Home1815 Edition

NAREA

Volume 14 · 469 words · 1815 Edition

the most southerly province of the empire of Abyssinia; a kingdom still governed by its own princes, who have the title of Beneros. Its territory was formerly more extensive than at present, the Galla having almost quite surrounded it, especially on the south-east and north. The country to the west is the most unknown part of Africa; the kingdom itself stands like a fortified place in the middle of a plain, being a high and mountainous country. A great many rivers, rising in the fourth and fifth degrees of north latitude, spread themselves over the level part of the country, and fill it with marshes all the way from south by east to north or north-west. These marshes are bounded by mountains, of which those nearest the marshes are overgrown with coffee trees, the largest, if not the only ones, which grow in this country. The kingdom of Narea Proper is interspersed with small, unwholesome, but very fertile valleys. The mountainous country of Caffa adjoins immediately to Narea, and is said to be governed by a separate prince; but the Galla having settled themselves in all the flat ground to the very edge of the marshes, have in a great measure cut off the communication with Abyssinia for a long time past. The Nareans who inhabit the mountainous country have the lightest complexion of any people in Abyssinia; but those who inhabit the borders of the marshes are perfectly black, and have the features and woolly heads of negroes; but the mountaineers of Narea, and much more those of Caffa, are fair complexioned, more so than even the Neapolitans or Sicilians. It is said that snow has been seen to lie on some of the mountains of Caffa; but Mr Bruce imagines this to be a mistake, and thinks that it must have been hail.

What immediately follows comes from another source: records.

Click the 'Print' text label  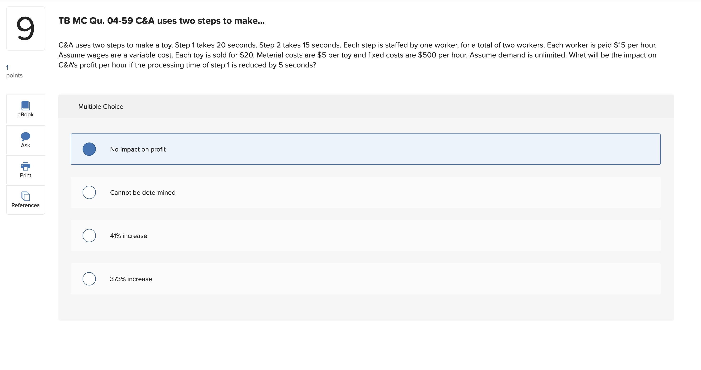25,175
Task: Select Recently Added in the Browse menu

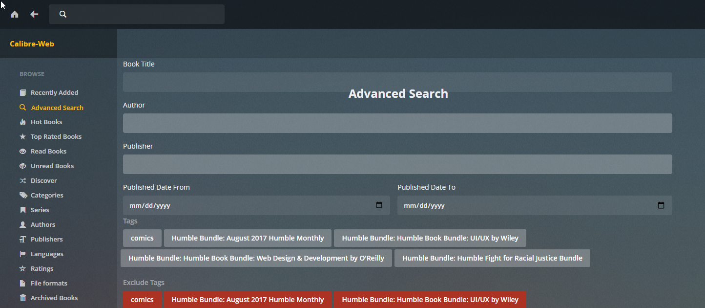Action: tap(54, 92)
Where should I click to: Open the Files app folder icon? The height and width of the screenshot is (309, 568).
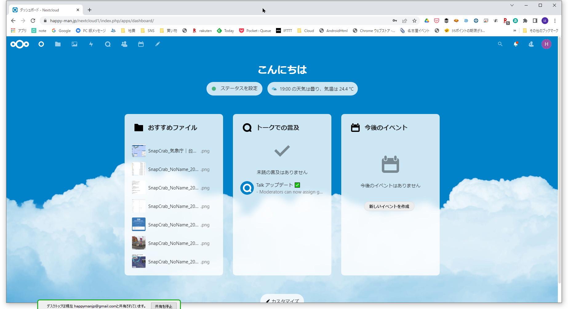[x=58, y=44]
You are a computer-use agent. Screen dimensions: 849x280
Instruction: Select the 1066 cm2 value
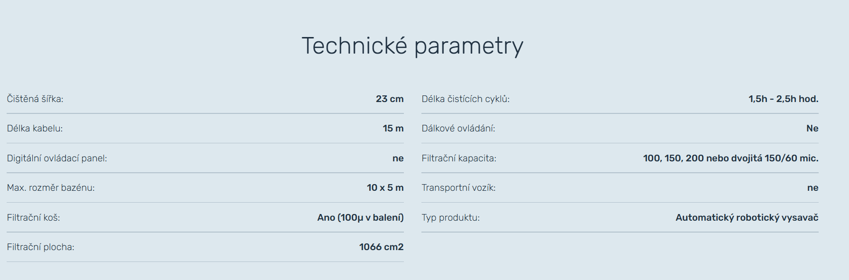click(x=381, y=247)
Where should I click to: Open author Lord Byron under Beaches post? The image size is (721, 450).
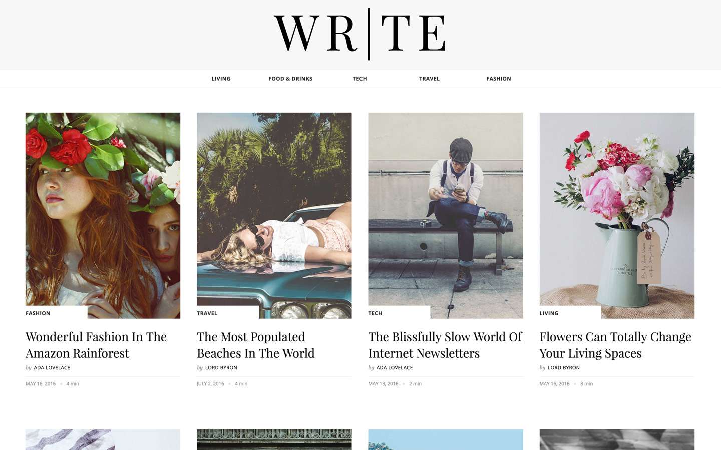tap(221, 368)

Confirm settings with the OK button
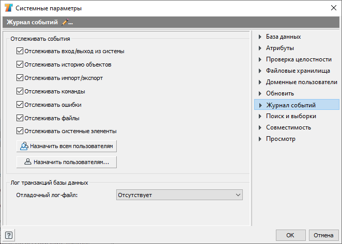[x=290, y=235]
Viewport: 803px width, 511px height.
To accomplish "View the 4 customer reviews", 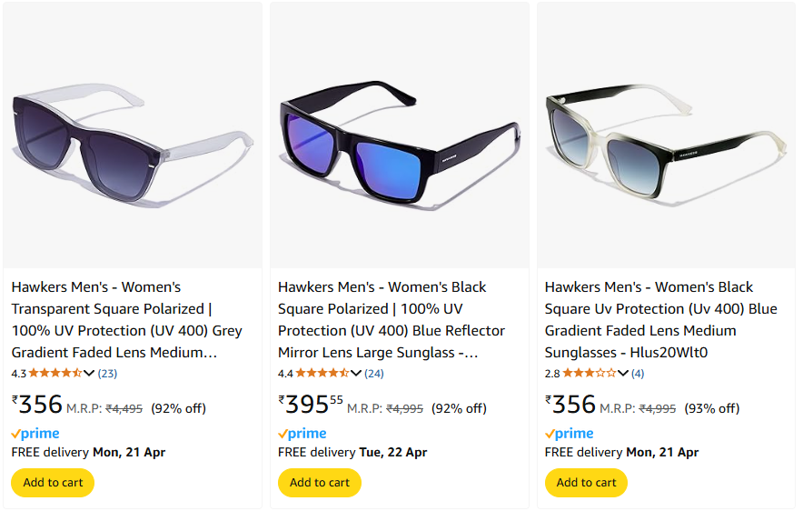I will [x=638, y=374].
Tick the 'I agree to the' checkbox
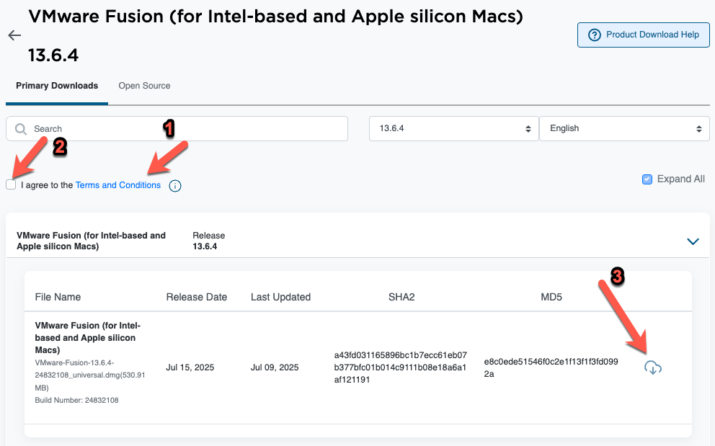Viewport: 715px width, 446px height. [x=11, y=185]
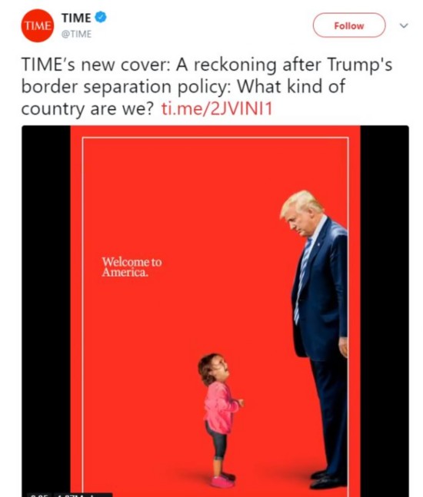Click the video view count label
Image resolution: width=423 pixels, height=497 pixels.
[x=83, y=495]
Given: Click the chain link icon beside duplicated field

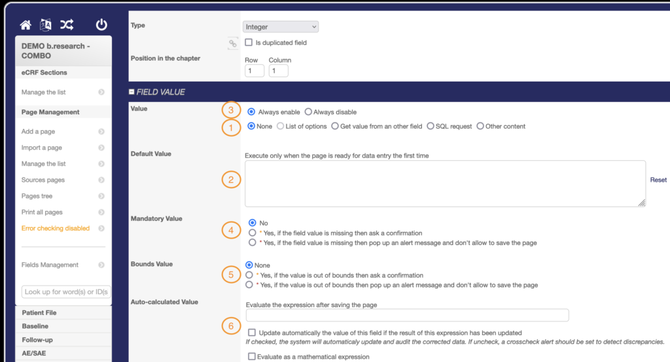Looking at the screenshot, I should pos(232,44).
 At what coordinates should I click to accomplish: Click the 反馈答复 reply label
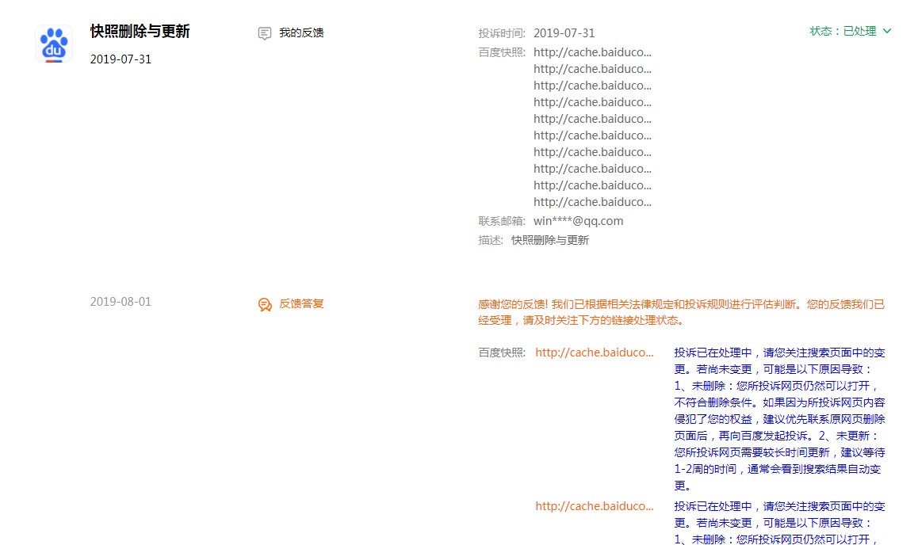pos(300,303)

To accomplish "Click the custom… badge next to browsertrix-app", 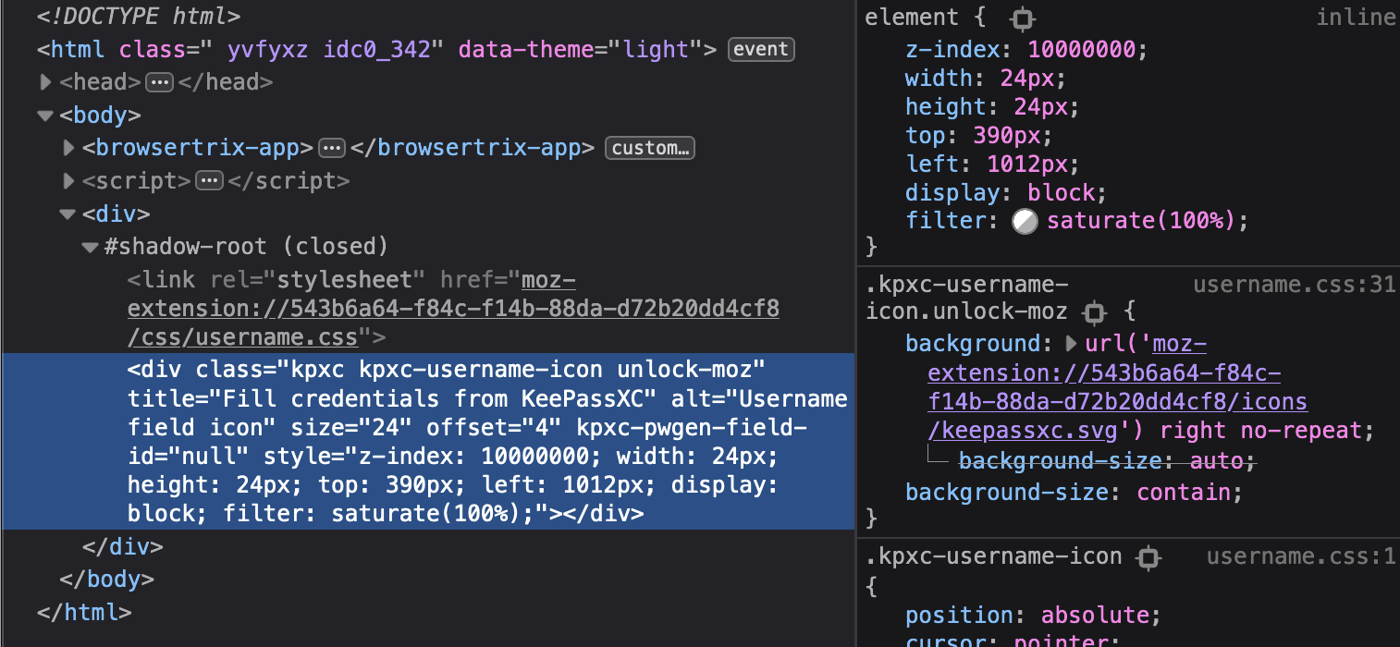I will coord(649,147).
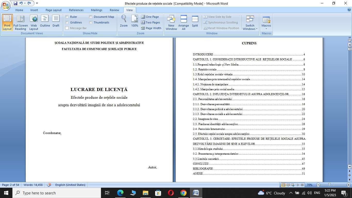Click the Two Pages zoom button
Viewport: 352px width, 198px height.
click(150, 22)
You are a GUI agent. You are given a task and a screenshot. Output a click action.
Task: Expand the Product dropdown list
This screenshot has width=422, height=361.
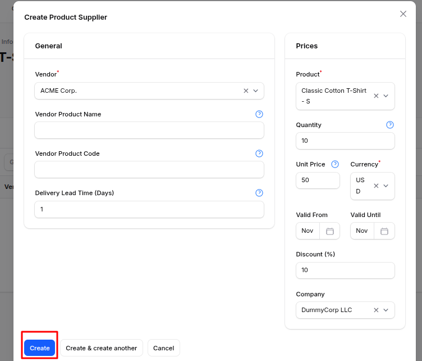click(386, 96)
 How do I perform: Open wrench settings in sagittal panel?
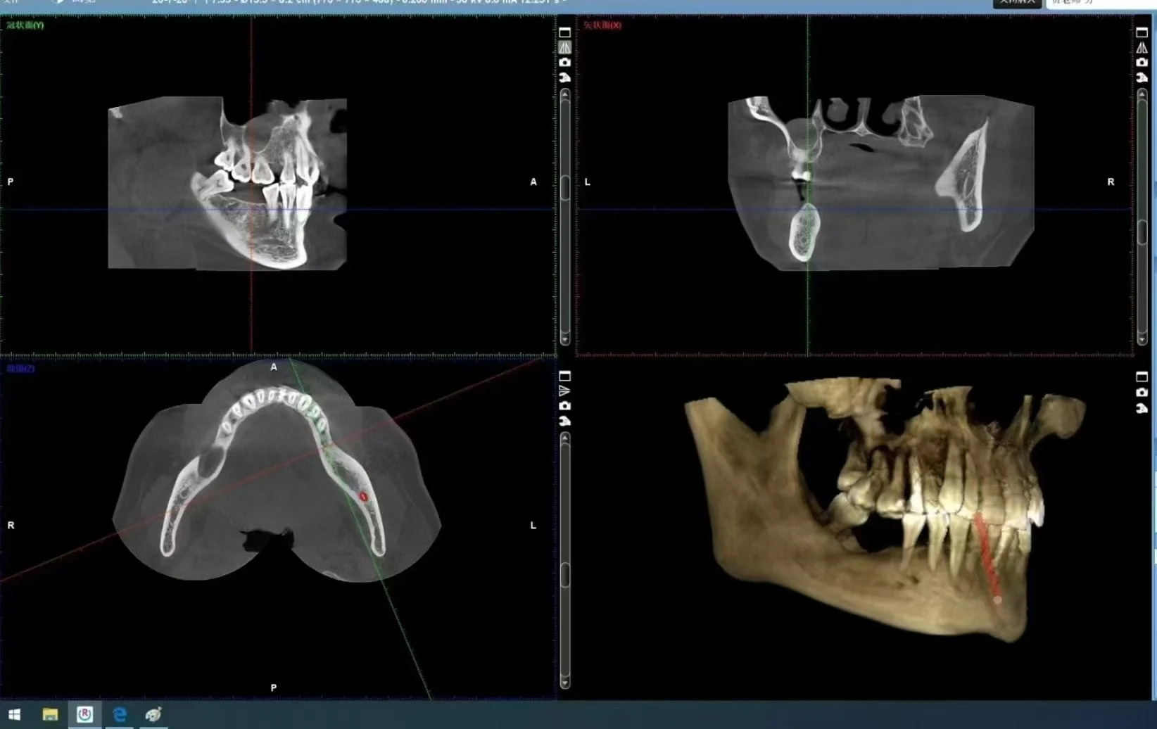click(1142, 77)
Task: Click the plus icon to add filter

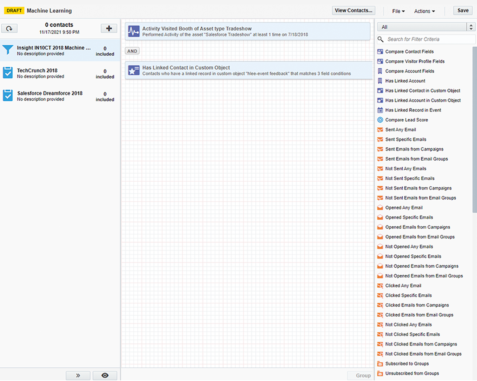Action: pos(109,29)
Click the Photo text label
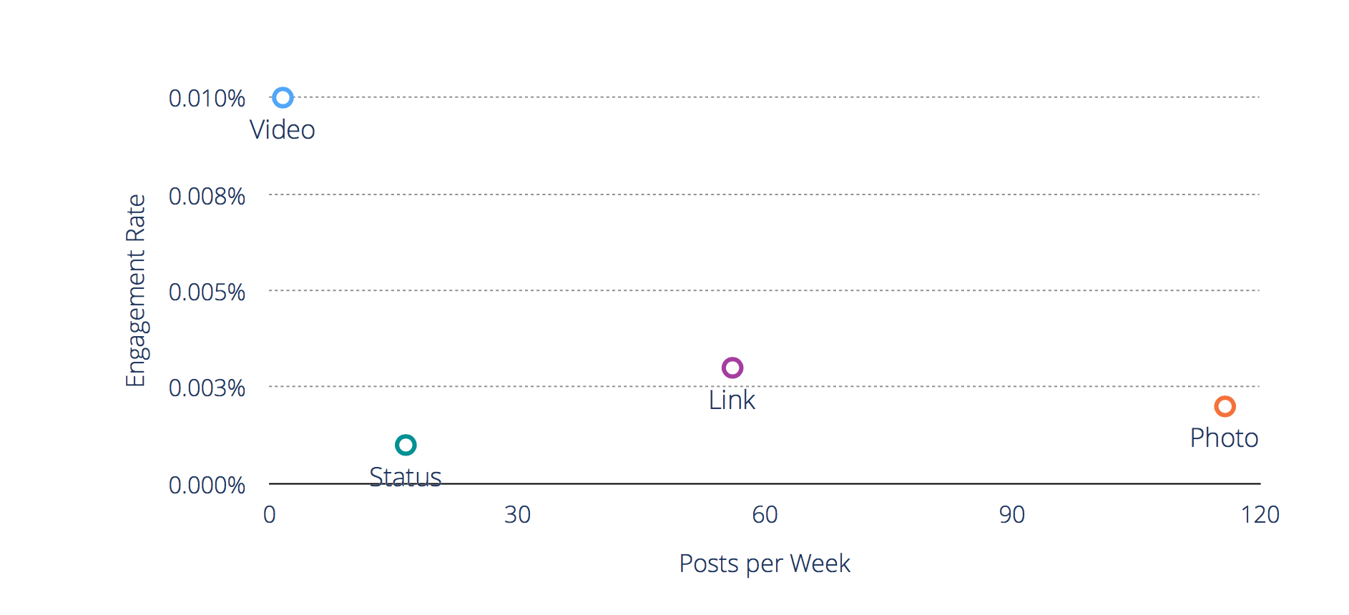Image resolution: width=1349 pixels, height=615 pixels. click(1224, 438)
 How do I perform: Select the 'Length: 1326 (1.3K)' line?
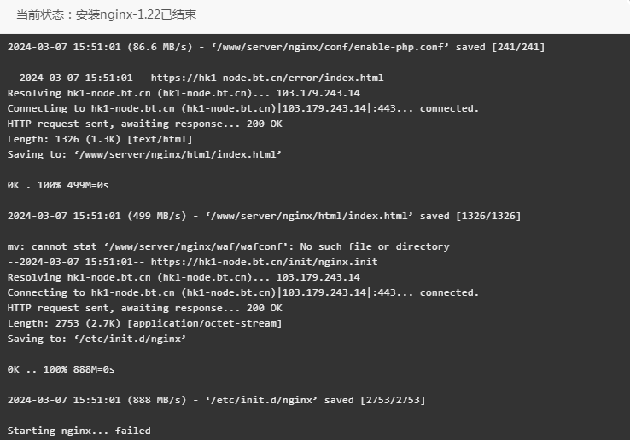click(x=100, y=139)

Narea abounds with cattle, grain, and all kinds of provisions, both in the high and low country. The medium of commerce is gold, which they sell by weight; but the principal articles of trade are coarse cotton cloths, antimony, beads, and incense, which are carried from this country to the kingdom of Angola, and the parts of the African continent towards the Atlantic. The people are exceedingly brave; and though they have been driven out of the low country by multitudes of Galla, they now bid them defiance, and drive them from their frontiers whenever they come too near. The Narean prisoners taken in these skirmishes are sold to the Mahometan merchants at Gondar; and at Constantinople, Cairo, or in India, the women are more esteemed than those of any other part of the world. Both sexes have a cheerful kind disposition, and attach themselves inviolably to their masters, if properly treated. The people of Narea and Caffa speak a language peculiar to themselves.